REQUIRED ACTION:
In the passage on fruit fly courtship, why must the sex-specific differences lie in how the circuit of fruM-expressing neurons functions? Explain in one to three sentences.

SUPPLIED PASSAGE:
######
Developmental switches — genes that are necessary and sufficient to specify a particular anatomical part, such as the eye — have more or less become household concepts. This logic has now been extended beyond morphological development by the finding that a complicated behaviour is also determined by a switch-like mechanism, one that involves the alternative splicing of a single gene.

In fruit flies, courtship is mostly a male affair: the male's elaborate ritual is rather complex, and therefore would intuitively call for a complex genetic explanation. However, one of the many genes involved in the courtship ritual would indicate otherwise: strong loss-of-function mutations of fruitless (fru), which encodes a zinc-finger protein, specifically abolish male courtship, and weaker ones disrupt individual steps of the process. fru is therefore involved exclusively in male courtship and sexual orientation, and does not influence sexual morphology. Could fru be the switch gene for this particular set of sexual behaviours? This was first hinted at by the fact that males and females have differently spliced isoforms of the fru mRNA, but the idea remained to be tested.

The authors engineered lines of fly that contained male-only (fruM) or female-only (fruF) isoforms, and looked at the morphological and behavioural consequences. Consistent with the hypothesis that the male-specific fru isoform is required for male courtship, males that contain fruF do not court. By contrast, females that contain either of the two fruM isoforms behave like males: they court females (or males that make female pheromones) and do so by carrying out all but the last steps of the male courting ritual. The neat sex role-reversal induced by a single-gene isoform shows that the male-specific splicing of fru is necessary and sufficient for sexual orientation and behaviour.

How the sex-specific isoforms induce radically different behaviours is not clear: the authors of a second paper identify a functional circuit of fruM-expressing neurons; however, the circuits are anatomically similar in males and females, so sex-specific differences must lie in how the circuit functions.

Several complex behaviours have been analysed genetically (see the Review on p521) and are indeed turning out to be quite complicated. However, the courtship example highlights the potential of opening up other innate, sex-specific behaviours to genetic scrutiny.
######
PROVIDED DATA:
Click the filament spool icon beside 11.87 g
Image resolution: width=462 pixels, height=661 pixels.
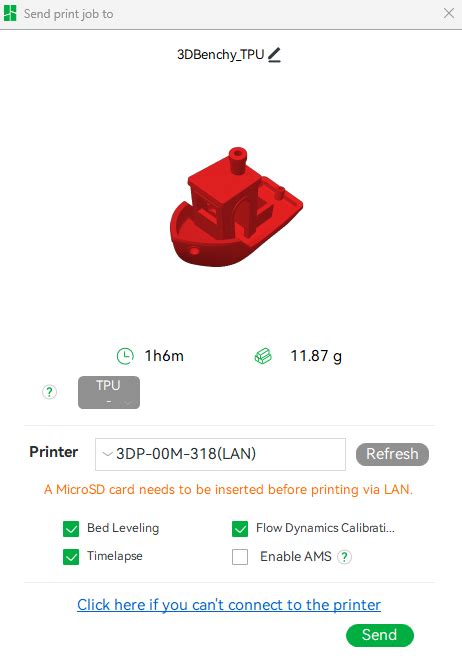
######
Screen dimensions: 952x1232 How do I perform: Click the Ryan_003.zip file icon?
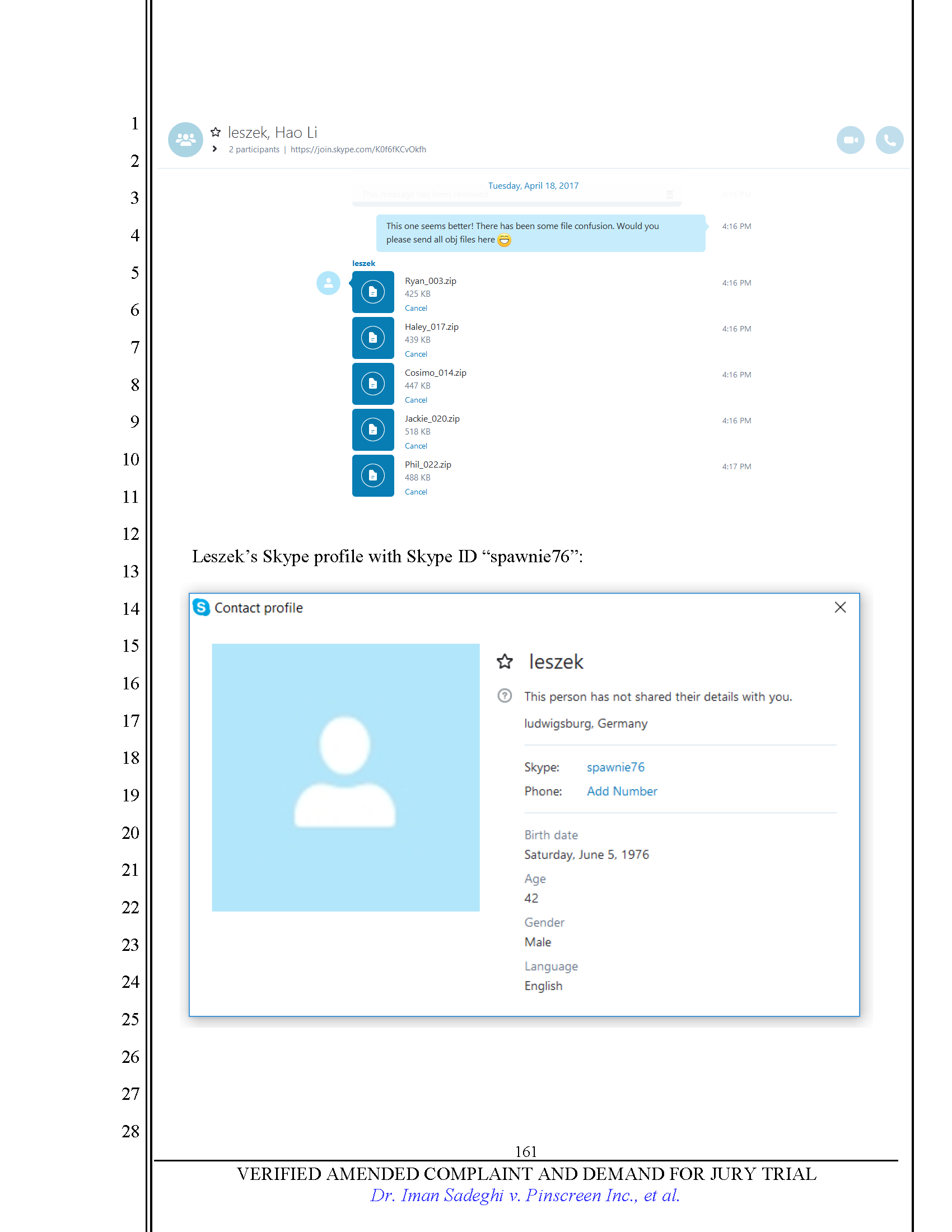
######
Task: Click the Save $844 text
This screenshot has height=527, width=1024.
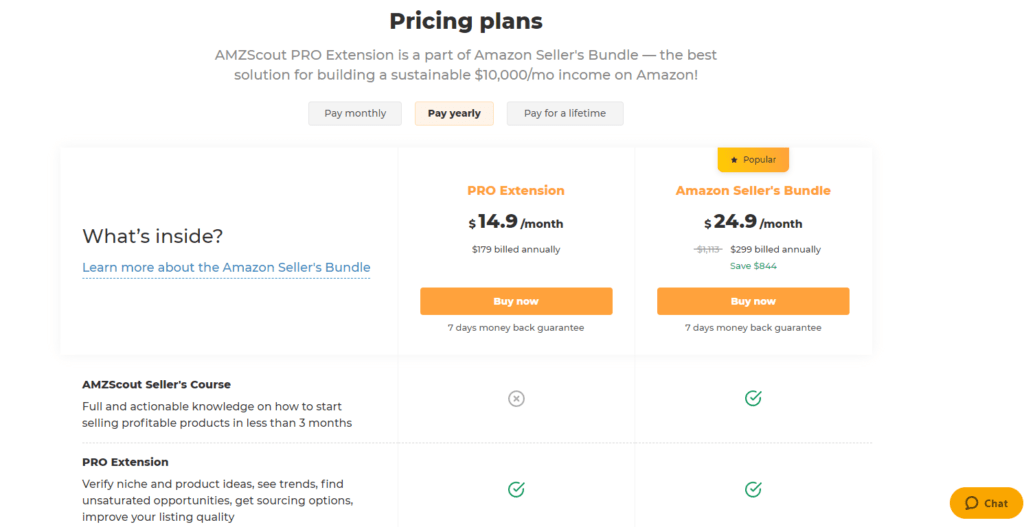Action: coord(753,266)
######
SOLUTION FOR THIS EXERCISE:
A second paper identified a functional circuit of fruM-expressing neurons, and that circuit is anatomically similar in males and females. Because its structure does not differ between the sexes, the sex-specific differences must lie in how the circuit functions.